Corporate capital reduction frenzy, stockholders tragically cut leeks, legislators call for strict review by the Financial Regulatory Commission to raise the threshold | Anue Juheng

Yageo (2327-TW), Evergreen (2603-TW),friend(2409-TW) and other large companies have successively announced capital reductions. In the first quarter of this year (2022) alone, 17 listed OTC companies have proposed cash capital reduction plans, especially Yageo’s fourth capital reduction in 10 years. “Cut the leeks” and call on the competent authorities to strictly review and raise the threshold for capital reduction in order to protect the rights and interests of most investors.

According to the Public Information Observatory, 17 listed OTC companies have proposed cash capital reduction plans in the first quarter of this year alone. Legislators Guo Guowen and Shen Fahui held a press conference today (1), saying that the capital market has recently experienced a “capital reduction” trend and entered the era of large capital reductions. Although it is said that not all companies that reduce capital have arbitrage intentions behind them, but in order to avoid corporate vicious operations , calling on the FSC to make good use of its administrative penalty powers, strengthen its administrative guidance, and return capital reductions to a “neutral” nature.

Today is April Fool’s Day, Guo Guowen said that to prevent small shareholders from becoming fools, he put forward the following three demands, hoping that the government can review and improve: 1. Capital reduction should be a neutral means. Currently, capital reduction cases need to be reviewed and approved by the Securities and Futures Bureau. Directing the enterprise through administrative discretion and returning the capital reduction to a neutral strategy. 2. At present, there is only a reminder that new shares cannot be issued for one year before and after the capital reduction, and the time limit should be increased to three years to avoid the contradictory decision of the same session of the board of directors to reduce capital and increase capital. 3. The capital reduction plan is related to all shareholders, and the threshold for passing the shareholders meeting should be changed to 2/3 attending and 1/2 agreeing, according to the standard of amending the articles of association.

Guo Guowen emphasized that Yageo’s behavior of bullying small shareholders is notorious, and the current regulations are difficult to restrict other companies from following suit. Even like Evergreen’s capital reduction of 60%, it obviously earns 45.5 yuan per share, but only 18 yuan; Through private placement or other actions to dilute minority shareholders’ equity, Guo Guowen is worried that more “stock market grievances” may be created.
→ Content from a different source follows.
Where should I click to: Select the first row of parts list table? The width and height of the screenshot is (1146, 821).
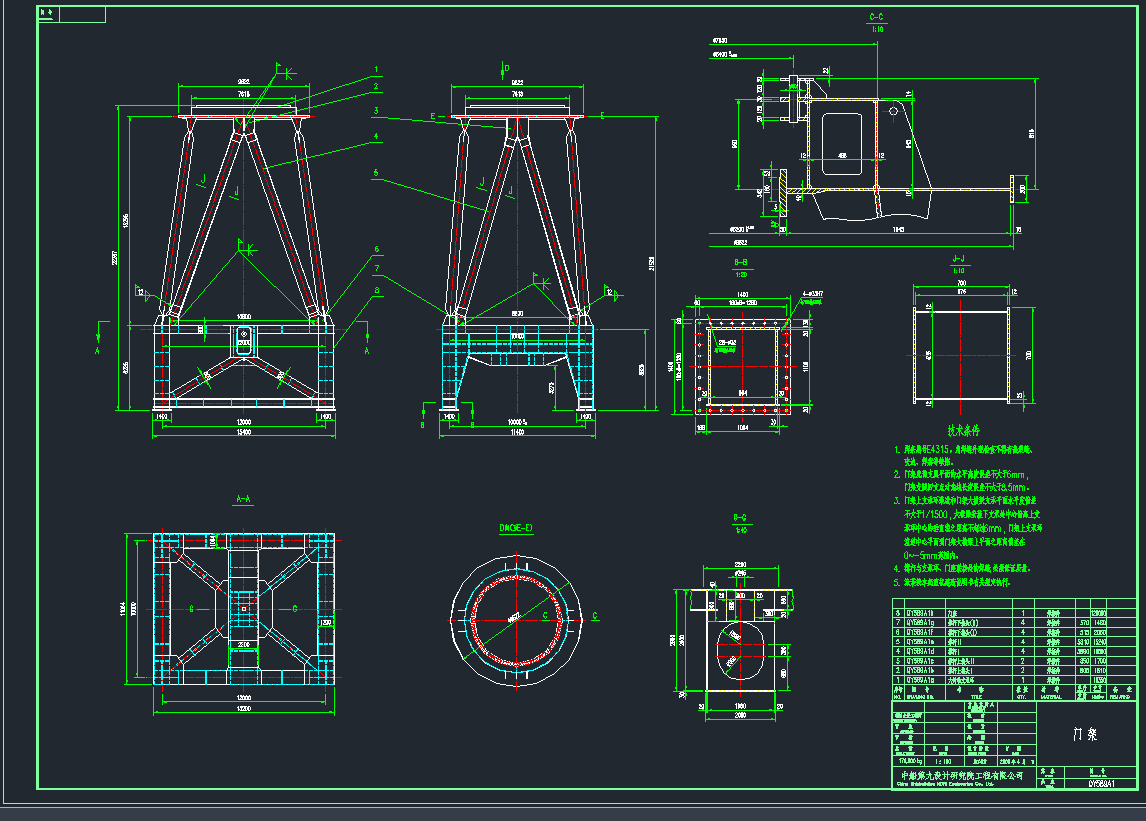(x=1000, y=613)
Shen Fahui said that the necessity and rationality of the capital reduction case must be checked, and neutral corporate governance behaviors should not be maliciously used, causing market volatility and impacting investment confidence, and even causing panic, which will affect the financial investment order and market activity. It is not conducive to maintaining the stability of the capital market.

In this regard, an official of the Securities and Futures Bureau stated that in accordance with the “Company Law”, the cash capital reduction must be approved by the shareholders’ meeting. From the standpoint of the competent authority, the company should be asked to explain the reasons for the capital reduction and the impact on shareholders’ rights and interests; even if the company’s shareholders’ meeting is approved, it will also be It must be reported to the competent authority, and “strengthening the examination has always been the focus of our (Securities and Futures Bureau)”.

In response to the legislator’s request that the company cannot “reduce and increase capital” within 3 years, an official of the Securities and Futures Bureau said that although there are currently regulations, new shares should not be issued within 1 year before and after the capital reduction, but there is no way to restrict the company from reducing capital and increasing capital within 3 years. Because this is a neutral corporate governance behavior, we cannot restrict all companies from doing so just because some companies are controversial, but we can think about improving them in the direction of strengthening scrutiny.